Another option for investment in a private fund that is more of a pure play in the production of organic food, an investor could invest in an organic farmland REIT such as the Vital Farmland REIT LLC (Fund II) managed by Farmland LP. Farmland LP’s has assets under management valued at more than $200 million across its two farmland funds, totaling close to 15,000 acres. Farmland LP earned the highest corporate sustainability rating by HIP Invest Inc. in 2021 for its ESG efforts.

For ETF investors, there are fewer options for direct organic investment however several ETFs are investing in food production and food processing. The First Trust Nasdaq Food & Beverage ETF (FTXG) has $6.4 AUM and also has a AAA rating (best) for ESG impact by Morgan Stanley Capital International. Their primary holdings are in food processors such as Bunge, Tyson, Archer-Daniels-Midland, and General Mills. These companies are all making significant strides towards increasing processing capabilities for organic products.

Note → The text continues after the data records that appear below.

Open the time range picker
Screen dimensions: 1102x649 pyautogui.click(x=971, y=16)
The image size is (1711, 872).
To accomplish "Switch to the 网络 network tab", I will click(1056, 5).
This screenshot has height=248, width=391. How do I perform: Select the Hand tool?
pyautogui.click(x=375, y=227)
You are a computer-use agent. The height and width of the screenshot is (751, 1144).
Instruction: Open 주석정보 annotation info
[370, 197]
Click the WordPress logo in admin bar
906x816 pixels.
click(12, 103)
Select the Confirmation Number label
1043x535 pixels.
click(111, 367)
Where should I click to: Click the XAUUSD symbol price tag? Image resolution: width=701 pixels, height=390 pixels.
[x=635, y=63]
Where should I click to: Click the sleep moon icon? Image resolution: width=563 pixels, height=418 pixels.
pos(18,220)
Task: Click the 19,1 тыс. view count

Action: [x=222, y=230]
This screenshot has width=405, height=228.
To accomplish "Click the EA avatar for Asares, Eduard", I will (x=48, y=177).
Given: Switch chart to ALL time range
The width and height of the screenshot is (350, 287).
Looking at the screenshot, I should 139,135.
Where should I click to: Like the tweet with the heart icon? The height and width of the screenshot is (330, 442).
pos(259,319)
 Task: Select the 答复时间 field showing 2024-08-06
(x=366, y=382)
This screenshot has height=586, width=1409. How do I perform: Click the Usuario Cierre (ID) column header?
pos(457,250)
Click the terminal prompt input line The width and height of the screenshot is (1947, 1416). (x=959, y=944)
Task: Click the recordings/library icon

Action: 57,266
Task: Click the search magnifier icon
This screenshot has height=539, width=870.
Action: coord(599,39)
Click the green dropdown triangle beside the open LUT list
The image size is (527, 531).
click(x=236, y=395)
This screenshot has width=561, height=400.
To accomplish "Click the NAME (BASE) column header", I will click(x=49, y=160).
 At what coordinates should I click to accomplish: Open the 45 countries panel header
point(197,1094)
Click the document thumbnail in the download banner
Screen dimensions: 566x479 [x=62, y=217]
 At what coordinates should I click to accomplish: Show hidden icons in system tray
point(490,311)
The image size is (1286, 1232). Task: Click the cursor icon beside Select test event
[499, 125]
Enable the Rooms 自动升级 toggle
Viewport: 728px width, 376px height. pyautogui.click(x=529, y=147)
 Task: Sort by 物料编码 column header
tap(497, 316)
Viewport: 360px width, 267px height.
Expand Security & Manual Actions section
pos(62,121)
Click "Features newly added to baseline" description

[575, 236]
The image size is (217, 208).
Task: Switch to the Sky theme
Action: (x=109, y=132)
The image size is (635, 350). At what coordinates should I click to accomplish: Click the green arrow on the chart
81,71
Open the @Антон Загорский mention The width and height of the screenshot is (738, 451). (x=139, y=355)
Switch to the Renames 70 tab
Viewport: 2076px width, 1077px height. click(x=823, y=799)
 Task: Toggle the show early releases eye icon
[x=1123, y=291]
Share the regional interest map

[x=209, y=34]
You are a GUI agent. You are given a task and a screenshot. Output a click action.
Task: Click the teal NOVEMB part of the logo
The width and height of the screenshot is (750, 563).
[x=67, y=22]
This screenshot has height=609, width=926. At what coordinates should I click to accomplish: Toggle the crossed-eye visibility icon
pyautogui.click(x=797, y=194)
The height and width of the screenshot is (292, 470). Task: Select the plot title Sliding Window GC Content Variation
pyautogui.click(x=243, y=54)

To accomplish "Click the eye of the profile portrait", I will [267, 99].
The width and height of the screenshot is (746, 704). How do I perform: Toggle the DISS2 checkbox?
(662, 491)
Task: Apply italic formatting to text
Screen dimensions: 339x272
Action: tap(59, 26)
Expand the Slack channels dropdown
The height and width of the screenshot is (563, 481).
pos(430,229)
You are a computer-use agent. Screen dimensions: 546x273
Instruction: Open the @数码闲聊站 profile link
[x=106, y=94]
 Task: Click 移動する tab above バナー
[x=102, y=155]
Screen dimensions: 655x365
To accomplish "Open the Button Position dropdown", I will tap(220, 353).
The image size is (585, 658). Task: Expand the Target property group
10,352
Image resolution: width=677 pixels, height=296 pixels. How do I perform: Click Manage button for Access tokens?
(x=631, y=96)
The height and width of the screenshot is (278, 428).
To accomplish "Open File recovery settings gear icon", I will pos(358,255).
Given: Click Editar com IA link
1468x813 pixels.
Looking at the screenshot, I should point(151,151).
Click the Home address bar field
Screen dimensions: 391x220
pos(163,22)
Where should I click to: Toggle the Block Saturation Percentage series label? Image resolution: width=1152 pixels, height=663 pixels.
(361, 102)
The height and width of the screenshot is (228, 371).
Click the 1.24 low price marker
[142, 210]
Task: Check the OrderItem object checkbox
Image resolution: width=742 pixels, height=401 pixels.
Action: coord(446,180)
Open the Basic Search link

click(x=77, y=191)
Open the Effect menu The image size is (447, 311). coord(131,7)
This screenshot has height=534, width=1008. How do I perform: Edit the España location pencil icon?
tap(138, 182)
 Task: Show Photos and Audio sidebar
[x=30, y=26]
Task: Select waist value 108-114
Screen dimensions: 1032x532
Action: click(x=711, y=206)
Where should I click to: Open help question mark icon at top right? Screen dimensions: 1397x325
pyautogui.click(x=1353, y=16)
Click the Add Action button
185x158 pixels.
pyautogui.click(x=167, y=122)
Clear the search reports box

While organic agriculture has made substantial advances in the past ten years, this emerging agricultural sub-sector is still in need of capital to grow productive capacity and reach its full potential. An investment in organic food production provides for diversity of consumer preferences as well as environmental and sustainable production benefits for American farmers and farming communities. The historical and projected organic sales data and savvy investor capital flows suggest that organic agriculture is a durable trend that is here to stay.